Wednesday, May 14, 2008

Wheel of Fortune

Life is like a giant spin wheel.

You get one spin when you are born. If you're lucky, you get a family that loves you.

You get another spin when you grow up. If you're lucky, you get someone who loves you, you raise a family who loves you.

There is no bond in this life which cannot be broken by time, by circumstances, or by chance. There is no other bond quite like a family bond. This is the bond between a mother and a child. This is the bond of two people who make a pact to become one.

But when you spin the wheel and you lose, all you will ever know is grief and pain. All that will ever grace your life are heartaches and losses.

One day, perhaps soon - I think, my heart will kill me.

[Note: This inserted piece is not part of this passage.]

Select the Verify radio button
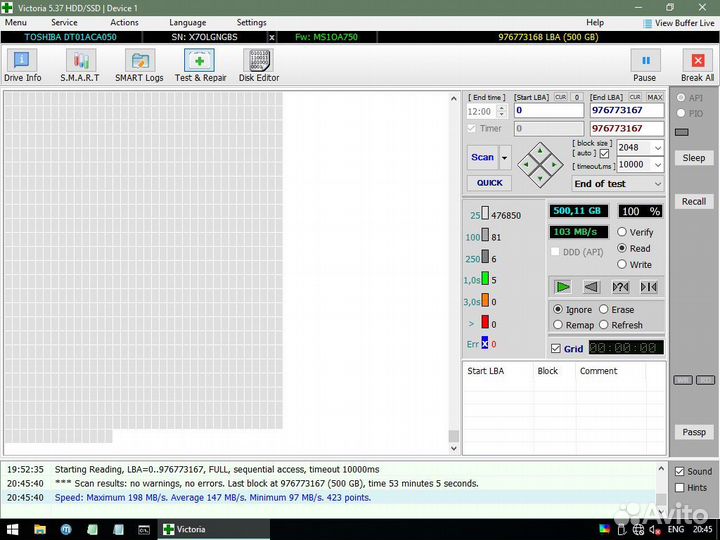 click(623, 232)
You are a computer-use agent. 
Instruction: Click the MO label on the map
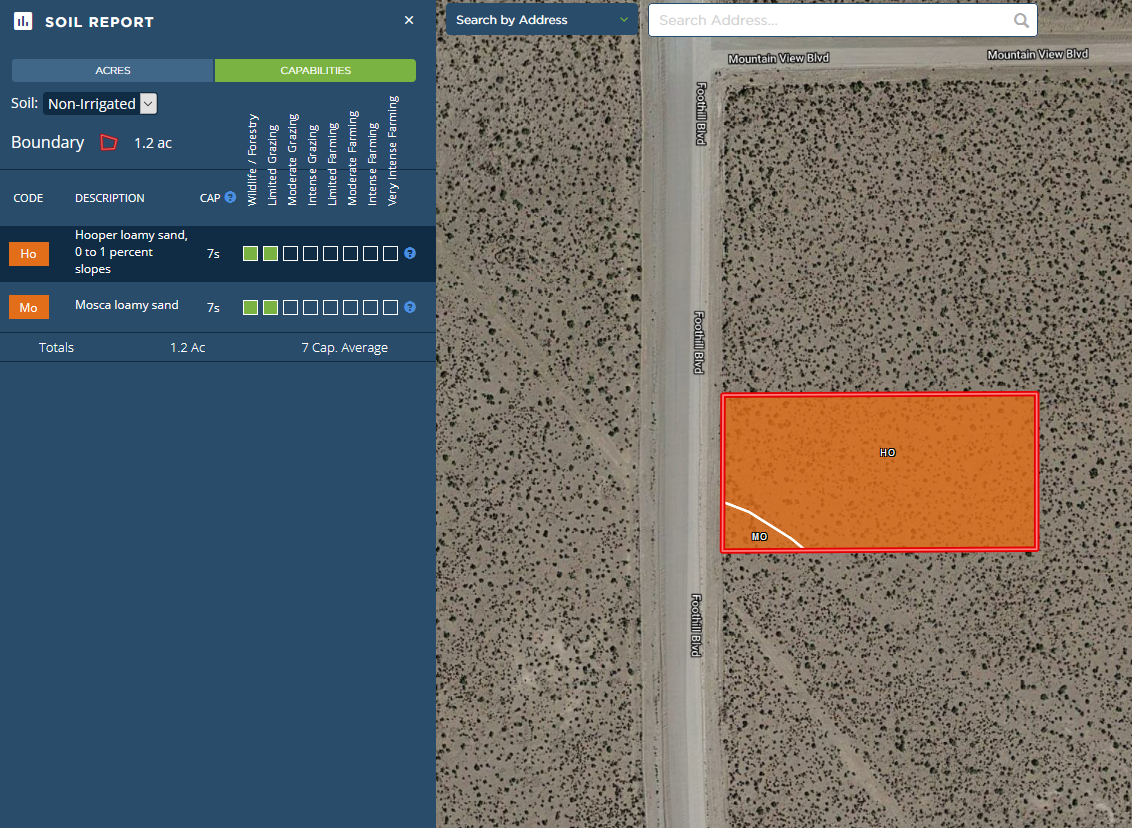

One day, my heart will shatter into a million pieces and I will not be able to put it together again.

3 comments:

Aqua said...

Polar Bear,
Maybe one day all the pieces will be put back together "differently" and you will not be put together like before, but maybe in a completely unexpected, but not unwelcome, way. That is how I am trying to see this frightening journey as heading towards an unknown destination, but maybe that's what needs to happen...a whole rebirth and change.

I am thinking of you and I am hoping you will achieve freedom, love and all the things you need to be happy in this world.
Hugs,
...aqua

sansanity said...

One day, perhaps soon - I think, my heart will kill me.

i wonder sometimes if my mind is trying to kill me, if i am slowly willing myself to die because i am to chicken to willfully do the job myself. the number of somataform illnesses/symptoms i develop are growing in number & severity. i've stopped bothering to report them.

Raine said...

Hi Polar Bear, I like your analogy, but if I may I'd like to think that after the initial spin of the wheel we get to take the control out of the hands of fate and take a turn ourselves. Once we do the wheel turns and the ups and downs are simply the wheel turning and turning through the higher and lower value segments. And only when I get to the end will I know if it was good or bad overall. Maybe I'll get lucky and land on an Extra Turn. Certainly I think with the therapy you are adding Extra Turns as you go. More chances to make things better.